Lee was a Methodist clergyman who was recognized as a pioneering missionary in the Pacific Northwest. He set up the Oregon Mission to establish schools and agriculture near Salem, Oregon and also formed the Oregon Institute, now Willamette University. He later returned to Stanstead, Que. where he died in 1845.

Four-cent stamps released in 1959 in the Silver Centennial issue commemorate the 100-year anniversary of the discovery of silver at Mount Davidson in the Virginia Range, in Nevada. The Canadian involved was Henry T.P. Comstock, who was born in Trenton, Ont., and in 1859 claimed ownership of a vein rich in gold and silver. The find led to the establishment of Virginia City, which is now a ghost town. The lode yielded more than $300 million in gold and silver in the first 20 years and was abandoned in 1898.

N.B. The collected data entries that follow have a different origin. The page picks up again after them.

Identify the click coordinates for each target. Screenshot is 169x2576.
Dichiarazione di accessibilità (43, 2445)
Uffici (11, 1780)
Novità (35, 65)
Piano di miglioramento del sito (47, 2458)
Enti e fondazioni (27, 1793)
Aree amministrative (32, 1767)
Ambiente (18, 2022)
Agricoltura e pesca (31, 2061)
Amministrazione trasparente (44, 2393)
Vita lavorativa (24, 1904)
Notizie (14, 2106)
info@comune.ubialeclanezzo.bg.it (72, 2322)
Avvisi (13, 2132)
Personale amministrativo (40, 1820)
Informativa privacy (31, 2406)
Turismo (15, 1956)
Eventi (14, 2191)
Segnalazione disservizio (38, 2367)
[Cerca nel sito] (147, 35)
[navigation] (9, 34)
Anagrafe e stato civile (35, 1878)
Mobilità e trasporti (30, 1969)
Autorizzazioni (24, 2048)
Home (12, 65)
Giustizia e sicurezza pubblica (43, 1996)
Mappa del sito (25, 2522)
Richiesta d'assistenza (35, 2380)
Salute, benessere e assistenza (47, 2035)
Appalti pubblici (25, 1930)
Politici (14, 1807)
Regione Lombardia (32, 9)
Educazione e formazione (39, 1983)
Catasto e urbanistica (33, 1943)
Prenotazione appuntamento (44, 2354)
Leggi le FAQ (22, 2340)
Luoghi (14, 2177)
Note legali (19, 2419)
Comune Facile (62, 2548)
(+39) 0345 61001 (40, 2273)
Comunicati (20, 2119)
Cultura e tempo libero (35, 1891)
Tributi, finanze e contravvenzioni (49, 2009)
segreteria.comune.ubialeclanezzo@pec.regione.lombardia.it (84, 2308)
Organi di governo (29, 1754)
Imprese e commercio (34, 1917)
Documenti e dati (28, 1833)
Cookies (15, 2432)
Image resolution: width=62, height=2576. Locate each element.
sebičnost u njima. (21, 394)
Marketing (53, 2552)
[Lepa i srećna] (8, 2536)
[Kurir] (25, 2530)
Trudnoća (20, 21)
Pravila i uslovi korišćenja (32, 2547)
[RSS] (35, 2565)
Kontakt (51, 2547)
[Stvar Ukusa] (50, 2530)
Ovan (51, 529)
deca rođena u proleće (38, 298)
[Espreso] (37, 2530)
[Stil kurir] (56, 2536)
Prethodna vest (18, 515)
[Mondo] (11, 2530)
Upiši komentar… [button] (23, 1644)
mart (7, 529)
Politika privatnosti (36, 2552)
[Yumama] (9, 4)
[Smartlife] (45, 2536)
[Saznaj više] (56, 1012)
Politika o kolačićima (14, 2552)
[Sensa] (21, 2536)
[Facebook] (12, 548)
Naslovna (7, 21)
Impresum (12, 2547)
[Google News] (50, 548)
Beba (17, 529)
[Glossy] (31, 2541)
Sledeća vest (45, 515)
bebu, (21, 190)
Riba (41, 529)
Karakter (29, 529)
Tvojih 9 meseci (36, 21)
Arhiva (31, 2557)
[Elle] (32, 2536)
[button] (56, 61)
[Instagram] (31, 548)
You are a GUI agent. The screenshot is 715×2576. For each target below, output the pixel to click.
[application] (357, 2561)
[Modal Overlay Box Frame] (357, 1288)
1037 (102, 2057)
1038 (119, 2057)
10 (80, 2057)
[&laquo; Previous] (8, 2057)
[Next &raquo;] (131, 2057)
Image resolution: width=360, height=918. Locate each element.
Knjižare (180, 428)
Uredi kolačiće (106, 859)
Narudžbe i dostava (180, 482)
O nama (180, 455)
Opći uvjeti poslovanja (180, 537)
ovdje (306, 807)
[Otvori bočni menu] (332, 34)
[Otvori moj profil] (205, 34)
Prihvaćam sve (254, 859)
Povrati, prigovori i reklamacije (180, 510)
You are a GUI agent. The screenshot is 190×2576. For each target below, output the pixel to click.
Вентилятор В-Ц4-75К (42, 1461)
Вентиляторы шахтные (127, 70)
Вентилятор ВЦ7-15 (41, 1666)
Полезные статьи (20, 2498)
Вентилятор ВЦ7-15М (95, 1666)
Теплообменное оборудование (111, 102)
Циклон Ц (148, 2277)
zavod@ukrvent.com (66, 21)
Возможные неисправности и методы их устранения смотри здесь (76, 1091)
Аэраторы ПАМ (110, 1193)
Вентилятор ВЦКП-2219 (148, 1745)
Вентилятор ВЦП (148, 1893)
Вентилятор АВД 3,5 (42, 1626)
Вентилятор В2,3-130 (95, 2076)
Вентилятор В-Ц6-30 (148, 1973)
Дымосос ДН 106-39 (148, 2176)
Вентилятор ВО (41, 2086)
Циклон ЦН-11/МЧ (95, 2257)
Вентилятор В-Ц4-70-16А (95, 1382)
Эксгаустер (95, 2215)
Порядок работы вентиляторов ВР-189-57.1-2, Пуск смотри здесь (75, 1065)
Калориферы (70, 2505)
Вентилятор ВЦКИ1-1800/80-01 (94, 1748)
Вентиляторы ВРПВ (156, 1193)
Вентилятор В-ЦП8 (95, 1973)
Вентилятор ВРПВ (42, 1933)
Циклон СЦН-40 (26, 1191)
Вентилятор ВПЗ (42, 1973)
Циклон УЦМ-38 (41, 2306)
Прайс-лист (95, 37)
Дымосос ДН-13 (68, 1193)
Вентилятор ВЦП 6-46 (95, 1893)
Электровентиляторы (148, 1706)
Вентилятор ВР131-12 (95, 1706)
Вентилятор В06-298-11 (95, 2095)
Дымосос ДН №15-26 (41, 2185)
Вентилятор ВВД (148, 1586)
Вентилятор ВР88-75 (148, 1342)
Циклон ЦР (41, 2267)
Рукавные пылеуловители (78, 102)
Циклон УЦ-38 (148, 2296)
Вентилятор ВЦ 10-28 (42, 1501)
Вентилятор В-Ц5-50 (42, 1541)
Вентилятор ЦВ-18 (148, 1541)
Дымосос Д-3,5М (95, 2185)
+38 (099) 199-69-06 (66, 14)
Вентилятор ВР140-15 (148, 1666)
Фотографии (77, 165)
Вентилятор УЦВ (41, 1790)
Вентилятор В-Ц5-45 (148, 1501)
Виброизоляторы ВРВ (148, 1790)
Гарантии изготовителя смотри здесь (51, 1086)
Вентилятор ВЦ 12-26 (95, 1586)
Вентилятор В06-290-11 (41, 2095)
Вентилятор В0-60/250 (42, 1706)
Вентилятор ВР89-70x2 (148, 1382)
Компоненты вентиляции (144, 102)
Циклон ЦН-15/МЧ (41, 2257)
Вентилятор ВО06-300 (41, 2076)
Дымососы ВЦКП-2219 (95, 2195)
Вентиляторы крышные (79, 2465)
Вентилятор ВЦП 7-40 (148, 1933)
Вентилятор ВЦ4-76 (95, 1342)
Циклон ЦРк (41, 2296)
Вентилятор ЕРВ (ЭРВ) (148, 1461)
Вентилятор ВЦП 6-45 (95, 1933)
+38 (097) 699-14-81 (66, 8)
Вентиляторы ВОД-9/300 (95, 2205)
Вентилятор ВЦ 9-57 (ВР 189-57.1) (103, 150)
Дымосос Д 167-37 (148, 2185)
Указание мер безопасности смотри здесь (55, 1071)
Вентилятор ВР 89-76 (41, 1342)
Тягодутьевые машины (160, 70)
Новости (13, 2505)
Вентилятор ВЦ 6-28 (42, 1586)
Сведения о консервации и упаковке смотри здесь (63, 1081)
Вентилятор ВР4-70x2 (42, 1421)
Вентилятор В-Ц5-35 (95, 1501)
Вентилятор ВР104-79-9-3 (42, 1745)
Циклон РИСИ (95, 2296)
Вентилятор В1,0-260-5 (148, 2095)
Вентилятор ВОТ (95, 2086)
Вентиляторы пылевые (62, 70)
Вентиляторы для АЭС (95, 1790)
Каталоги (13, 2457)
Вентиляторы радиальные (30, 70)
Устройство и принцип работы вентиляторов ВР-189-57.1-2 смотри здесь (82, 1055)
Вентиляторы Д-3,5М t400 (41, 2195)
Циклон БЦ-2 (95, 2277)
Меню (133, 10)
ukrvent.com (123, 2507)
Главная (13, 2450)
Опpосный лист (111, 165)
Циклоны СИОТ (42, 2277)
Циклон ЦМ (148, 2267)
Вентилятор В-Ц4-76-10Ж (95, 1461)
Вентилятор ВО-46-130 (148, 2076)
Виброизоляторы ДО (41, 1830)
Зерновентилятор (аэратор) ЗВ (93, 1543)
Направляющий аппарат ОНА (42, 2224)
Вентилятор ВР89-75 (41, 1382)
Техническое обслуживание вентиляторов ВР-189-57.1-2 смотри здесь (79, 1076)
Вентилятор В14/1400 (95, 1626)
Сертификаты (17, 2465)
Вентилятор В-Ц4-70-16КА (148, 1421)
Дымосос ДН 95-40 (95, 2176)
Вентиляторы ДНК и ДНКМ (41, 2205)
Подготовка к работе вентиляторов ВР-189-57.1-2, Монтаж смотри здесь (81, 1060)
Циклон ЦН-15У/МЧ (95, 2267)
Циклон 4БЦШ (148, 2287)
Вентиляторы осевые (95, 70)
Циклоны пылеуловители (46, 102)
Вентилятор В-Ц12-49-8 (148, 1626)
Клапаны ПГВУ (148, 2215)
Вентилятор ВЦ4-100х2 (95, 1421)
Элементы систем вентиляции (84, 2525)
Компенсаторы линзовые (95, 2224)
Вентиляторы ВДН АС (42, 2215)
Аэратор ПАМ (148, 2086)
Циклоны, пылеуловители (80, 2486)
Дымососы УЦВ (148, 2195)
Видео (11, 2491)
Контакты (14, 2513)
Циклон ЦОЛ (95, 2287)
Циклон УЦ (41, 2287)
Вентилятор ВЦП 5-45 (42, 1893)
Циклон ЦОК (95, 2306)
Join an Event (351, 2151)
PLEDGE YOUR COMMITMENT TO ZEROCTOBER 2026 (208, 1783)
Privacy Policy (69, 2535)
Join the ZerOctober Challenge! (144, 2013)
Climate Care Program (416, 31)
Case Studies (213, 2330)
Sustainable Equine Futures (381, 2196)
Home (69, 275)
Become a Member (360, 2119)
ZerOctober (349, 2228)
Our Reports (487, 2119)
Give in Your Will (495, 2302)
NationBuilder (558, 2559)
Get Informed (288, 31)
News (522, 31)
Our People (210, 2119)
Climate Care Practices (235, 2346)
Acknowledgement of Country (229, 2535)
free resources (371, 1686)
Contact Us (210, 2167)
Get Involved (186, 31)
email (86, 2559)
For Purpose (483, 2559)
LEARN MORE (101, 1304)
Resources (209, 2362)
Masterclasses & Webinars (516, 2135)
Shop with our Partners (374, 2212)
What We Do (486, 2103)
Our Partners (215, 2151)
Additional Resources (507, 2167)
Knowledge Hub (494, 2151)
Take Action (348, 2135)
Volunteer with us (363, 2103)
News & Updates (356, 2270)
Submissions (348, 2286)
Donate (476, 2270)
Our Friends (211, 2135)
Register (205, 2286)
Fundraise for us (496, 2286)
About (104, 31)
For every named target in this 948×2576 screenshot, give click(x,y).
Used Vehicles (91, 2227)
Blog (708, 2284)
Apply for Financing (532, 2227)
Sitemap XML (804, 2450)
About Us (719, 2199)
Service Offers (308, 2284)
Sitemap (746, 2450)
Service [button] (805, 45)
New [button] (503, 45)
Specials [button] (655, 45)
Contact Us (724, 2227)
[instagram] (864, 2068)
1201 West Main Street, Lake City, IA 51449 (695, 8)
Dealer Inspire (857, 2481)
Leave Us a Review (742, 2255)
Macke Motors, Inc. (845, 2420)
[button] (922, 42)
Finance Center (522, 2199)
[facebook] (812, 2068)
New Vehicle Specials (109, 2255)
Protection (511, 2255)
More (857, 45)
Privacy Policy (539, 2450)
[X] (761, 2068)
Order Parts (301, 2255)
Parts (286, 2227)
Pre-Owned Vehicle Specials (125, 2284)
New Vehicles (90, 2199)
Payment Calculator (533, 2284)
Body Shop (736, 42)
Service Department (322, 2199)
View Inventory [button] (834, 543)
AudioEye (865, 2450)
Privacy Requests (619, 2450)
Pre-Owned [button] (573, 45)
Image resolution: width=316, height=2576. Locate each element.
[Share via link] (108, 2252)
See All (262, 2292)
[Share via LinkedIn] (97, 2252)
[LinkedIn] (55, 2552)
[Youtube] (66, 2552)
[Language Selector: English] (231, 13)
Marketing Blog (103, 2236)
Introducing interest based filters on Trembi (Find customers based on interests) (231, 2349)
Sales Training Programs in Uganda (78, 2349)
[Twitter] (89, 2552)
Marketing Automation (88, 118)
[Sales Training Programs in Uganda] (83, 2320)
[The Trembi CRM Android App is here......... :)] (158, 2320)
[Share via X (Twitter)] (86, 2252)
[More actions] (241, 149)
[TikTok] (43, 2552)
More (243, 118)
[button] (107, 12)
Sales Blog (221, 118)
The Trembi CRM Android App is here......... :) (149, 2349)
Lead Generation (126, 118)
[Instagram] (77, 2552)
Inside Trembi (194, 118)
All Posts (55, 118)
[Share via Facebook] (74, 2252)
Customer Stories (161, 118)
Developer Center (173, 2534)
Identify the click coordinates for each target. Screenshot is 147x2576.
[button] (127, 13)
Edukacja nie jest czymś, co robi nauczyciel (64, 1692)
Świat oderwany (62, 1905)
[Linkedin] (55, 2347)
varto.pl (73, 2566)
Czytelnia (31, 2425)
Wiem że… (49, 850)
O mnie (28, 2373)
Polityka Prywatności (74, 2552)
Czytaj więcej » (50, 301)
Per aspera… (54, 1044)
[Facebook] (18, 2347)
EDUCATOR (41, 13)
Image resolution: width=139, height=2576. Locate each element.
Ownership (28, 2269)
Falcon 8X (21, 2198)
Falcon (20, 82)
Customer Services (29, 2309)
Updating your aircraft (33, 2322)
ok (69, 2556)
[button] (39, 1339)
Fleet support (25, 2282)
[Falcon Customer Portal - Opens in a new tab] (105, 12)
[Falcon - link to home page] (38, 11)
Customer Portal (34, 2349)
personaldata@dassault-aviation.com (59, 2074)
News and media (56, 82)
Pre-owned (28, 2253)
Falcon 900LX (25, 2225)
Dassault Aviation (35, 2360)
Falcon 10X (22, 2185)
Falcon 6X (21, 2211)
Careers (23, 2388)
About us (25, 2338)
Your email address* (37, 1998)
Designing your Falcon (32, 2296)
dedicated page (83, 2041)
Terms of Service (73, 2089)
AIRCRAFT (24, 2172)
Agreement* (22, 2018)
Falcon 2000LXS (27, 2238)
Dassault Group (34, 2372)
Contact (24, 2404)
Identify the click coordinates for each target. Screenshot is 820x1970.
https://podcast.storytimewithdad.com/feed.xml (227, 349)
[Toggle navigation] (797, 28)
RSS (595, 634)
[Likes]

The stamp depicts three prospectors near a trough, including Comstock, who laid claim to the land after leaving Canada and working in the fur trade in New Mexico. Comstock, who was nicknamed "old pancake" and is described in one American history book as "a Canadian blowhard," sold his share in the find for $11,000 and later lost his money in a bad investment. Eleven years after striking it rich, he died, either by suicide or at the hands of robbers.

The six-cent Father Marquette stamp was issued in 1968 in honour of Louis Jolliet (spelled Joliet on the U.S. stamp), a French Canadian explorer and Jesuit priest born in Beaupr‚, near Quebec City. The stamp features a canoe with four people in it, one, believed to be Jolliet. He and Marquette sailed the Mississippi River, in mid-July 1673 reaching the mouth of the Arkansas River, far enough south to prove it flowed into the Gulf of Mexico, rather than the Pacific Ocean. Jolliet later explored Labrador and Hudson Bay and was appointed royal hydrographer of New France in 1697.

Vilhjalmur Stefansson, a native of Arnes, Manitoba, appears on the 22-cent Arctic Explorer stamp released in 1986. The stamp features the controversial explorer's photograph, an Arctic scene and a map of the Arctic. The son of Icelanders, he moved with his family to the Dakotas in 1880 and explored the Arctic between 1906 and 1918, covering more than 32,000-square kilometres of the frigid territory. His message was that the Arctic was not bleak and frozen wasteland but a habitable region that must be developed.

Stefansson discovered some of the world's last major land masses, including Lougheed, Borden, Meighen and Brock islands but was dogged by controversy, after making enemies during the Canadian Arctic expedition between 1913 and 1918, and because some of his projects went bust. One such failure was his plan to domesticate reindeer in northern Canada. After the mid-1920s most of his time was spent in the United States where he was regarded as one of the world's foremost arctic experts. He died in Hanover, New Hampshire.

Michael Schreiber, spokesman for Linn's Stamp News, an influential publication based in Sidney, Ohio., says the four stamps are "common commemoratives" valued today at between 25 cents to 50 cents each.